Hayal & Hakikat: A Handbook of Forgiveness & A Handbook of Punishment
by Cemre Yeşil Gönenli
Essay by Refik Akyüz Translated by Orhan Cem Çetin
Published September 2020
Co-published by FiLBooks & Gost Books
210 x 157 mm
3 book blocks (160 pages + 64 pages + 16 pages)
112 duotone images
Ziczac hardcover bound
ISBN 978-1-910401-50-7
Hayal & Hakikat won the ‘Award for Best Photography Book of the Year’ in the international category at PHotoESPAÑA 2021 Awards and was shortlisted for the ‘Photobook of the Year’ category in the 2020 Paris Photo Aperture Foundation Photobook Awards and the ‘Historical Book of the Year’ at The Rencontres d'Arles Book Awards 2021, and longlisted for Kraszna-Krausz Photography Book Awards 2021.
The photographs in his book depict the hands of prisoners from the early 20th century, drawn from the photograph albums of Abdul Hamid II, the 34th Sultan of the Ottoman Empire. Abdul Hamid II had been moved by pseudo-scientific information he read in a crime novel that “any criminal with a thumb joint longer than the index finger joint, is inclined to murder.” To this end, the photographs in this book show the subjects’ hands for the purpose of classification. The fate of the individual prisoners remains unknown as there is no record of the verdict of Abdul Hamid II after viewing the hands awaiting forgiveness.

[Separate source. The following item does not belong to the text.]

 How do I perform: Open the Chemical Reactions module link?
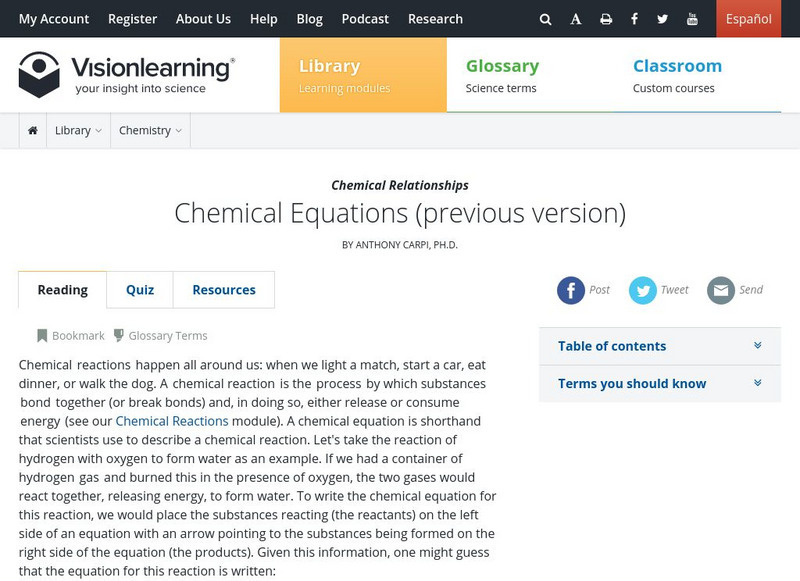(172, 421)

Hayal & Hakikat by Cemre Yeşil Gönenli
Hayal & Hakikat (translated as Dream & Fact), by Cemre Yeşil Gönenli, takes the form of two booklets — A Handbook of Forgiveness and A Handbook of Punishment — which can be viewed side by side. Abdul Hamid II utilised photography as a tool for documenting the modernisation of the Ottoman Empire at the start of the 20th Century. A photography studio was build inside the Yıldız Palace and albums reproduced and sent across the world as a testament to the progress of the Ottoman Empire. Abdul Hamid II himself rarely left Istanbul but commissioned photographs so he could become acquainted with his own country, otherwise invisible to his eye.
Amongst other things, Abdul Hamid II was obsessed with crime fiction and in the 25th year of his reign he ordered all murder convicts to be photographed with their hands visible, in preparation for a planned amnesty. He has been moved by pseudo-scientific information he had read in a crime novel that “any criminal with a thumb joint longer than the index finger joint, is inclined to murder.” To this end, the photographs in this book show the subjects’ hands for the purpose of classification. They are presented in the book in categories – those chained with iron bracelets and those without. Cemre Yeşil Gönenli, has cropped out the faces of the subjects so their emotional state is ambiguous. The ‘Dream’ of the title refers to the inmates’ desire for release and the “Fact’, their actual circumstances. The fate of the individual prisoners remains unknown as there is no record of the verdict of Abdul Hamid II after viewing the hands awaiting forgiveness.
The book is a result of the workshop ‘Interpreting the Encyclopedia of Istanbul with Photographs’ organised by Geniş Açı Project Office and SALT in May 2019. Cemre Yeşil Gönenli found the story this archive of crime photographs in this unfinished encyclopaedia by Reşat Ekrem Koçu. She then went on to investigate the images preserved in Istanbul University’s Library Collection of Rare Books within the albums of The Yıldız Palace Photography Collection.
Hayal and Hakikat is dedicated to those in contemporary times who are arbitrarily detained.